Ich gehe davon aus, dass das Lahmlegen der Router eine Panne war. Die Hacker wollten vielmehr Kontrolle über möglichst viele Router bekommen, die sie dann zeitgleich und aus der Ferne gesteuert einsetzen können, zum Beispiel für DDoS-Attacken, also massenhafte Angriffe auf einzelne Server.

Also Entwarnung, weil es nicht gelungen ist? Im Gegenteil: Alarmstufe rot, weil denen so viel gelungen ist. Was für ein Coup, auf einen Schlag und dann offenbar auch noch mit technischer Hilfe der Telekom rund 900.000 Router zu infizieren. Aus dieser Panne werden die Hacker lernen und beim nächsten Mal noch besser sein. Für alle, die solche Systeme schützen müssen, bedeutet das: Sie müssen doppelt und drei Mal so viel Aufwand betreiben, um solche Angriffe abzuwehren.

Dass so viele Router innerhalb kürzester Zeit manipuliert werden können, ist eine Folge der Monokultur. Wenn ein Betreiber von der Größe der Telekom bei Millionen Kunden Geräte desselben Herstellers hinstellt, die auch noch alle mehr oder weniger gleich konfiguriert sind – und diese Geräte auch noch zentral wartet und pflegt, kann das im schlimmsten Fall zu einem Massenproblem werden.

Und genau das ist ja offensichtlich passiert: Weil die Telekom sozusagen den Haustürschlüssel zu Millionen Geräten hat und in die Router der Kunden spazieren kann, konnte sich das Schadprogramm derart schnell und wirkungsvoll verbreiten.

Monokultur ist gefährlich

Ein Albtraum für die Techniker der Telekom. Wäre die Gerätelandschaft bunter und vielfältiger und würden die Kunden ihre Geräte selbst warten, wäre das nicht passiert. Ein deutliches Signal: Monokultur ist gefährlich, weil Sicherheitsprobleme gleich unzählige Systeme betrifft.

Betroffene Kunden konnten weder online gehen, noch telefonieren, sofern sie „Voice over IP“ (VoIP) nutzen. Teilweise nicht mal fernsehen. Das zeigt auch, wie sensibel unsere Systeme sind. Da heute immer mehr miteinander vernetzt ist, bedeutet der stundenlange Ausfall des Onlinezugangs teilweise, dass wir blind, taub und stumm sind.

it kabel

Wir können vielleicht das Garagentor nicht öffnen, die Heizung nicht kontrollieren, oder wir sehen nicht, was die Webcam zu zeigen hat.
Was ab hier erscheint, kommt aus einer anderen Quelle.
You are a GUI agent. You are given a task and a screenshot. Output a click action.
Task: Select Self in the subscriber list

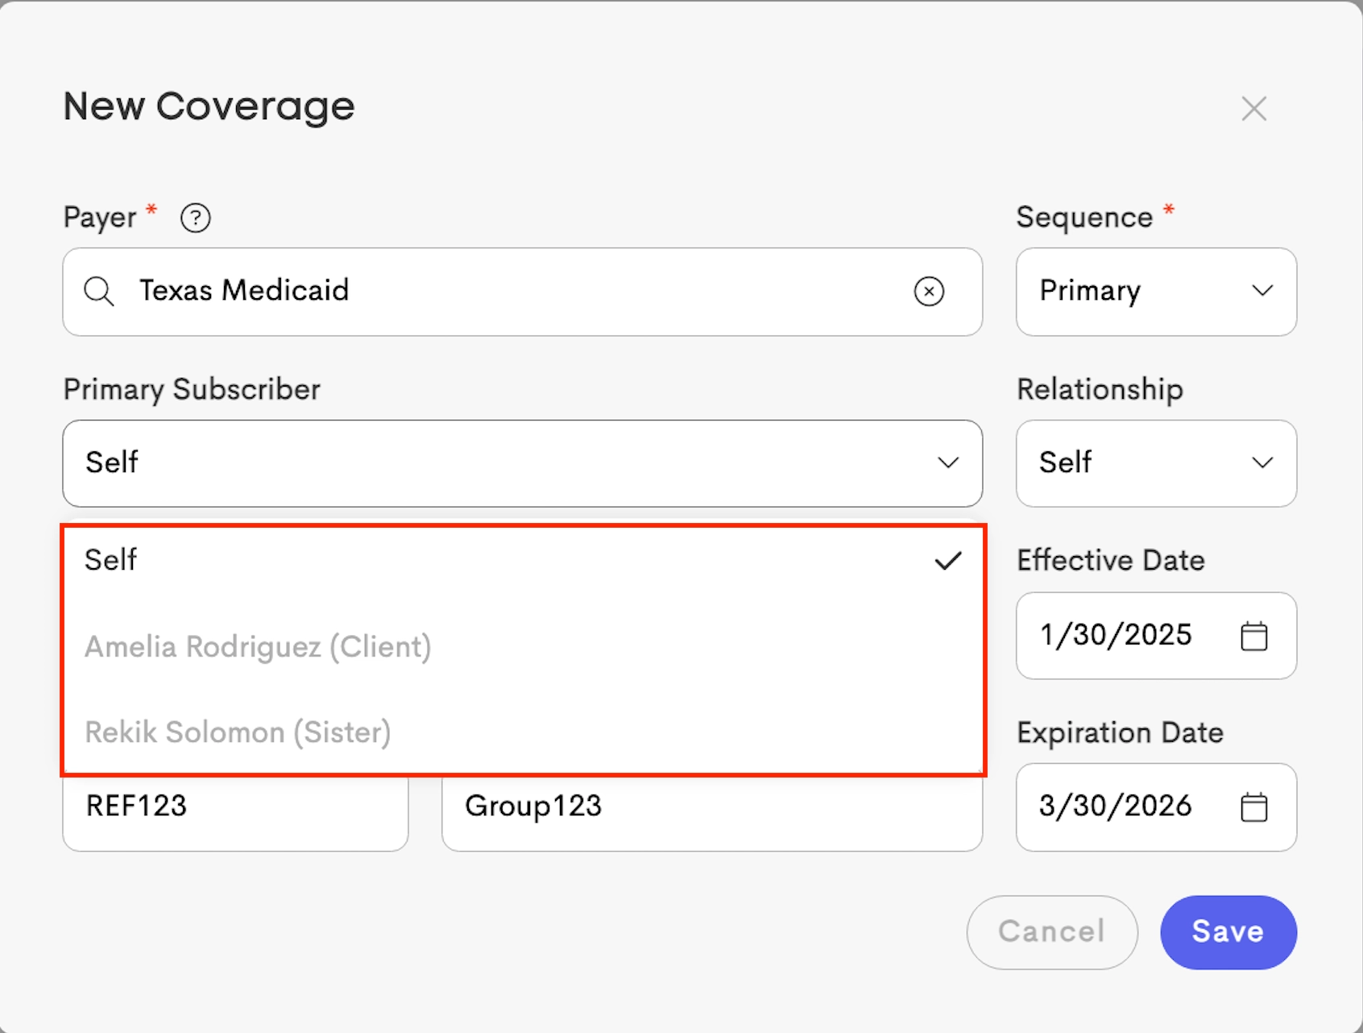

Gleichzeitig werden wir immer angreifbarer, da immer mehr Geräte vernetzt sind. Einen Router aus- und wieder einschalten und ggf. mit neuer Software versorgen, das kriegen die meisten von uns noch hin.

Aber Internet-of-Things-Geräte (IoT) kontrollieren oder warten, das ist für die meisten eine unlösbare Herausforderung. Hacker haben immer mehr Möglichkeiten zu manipulieren.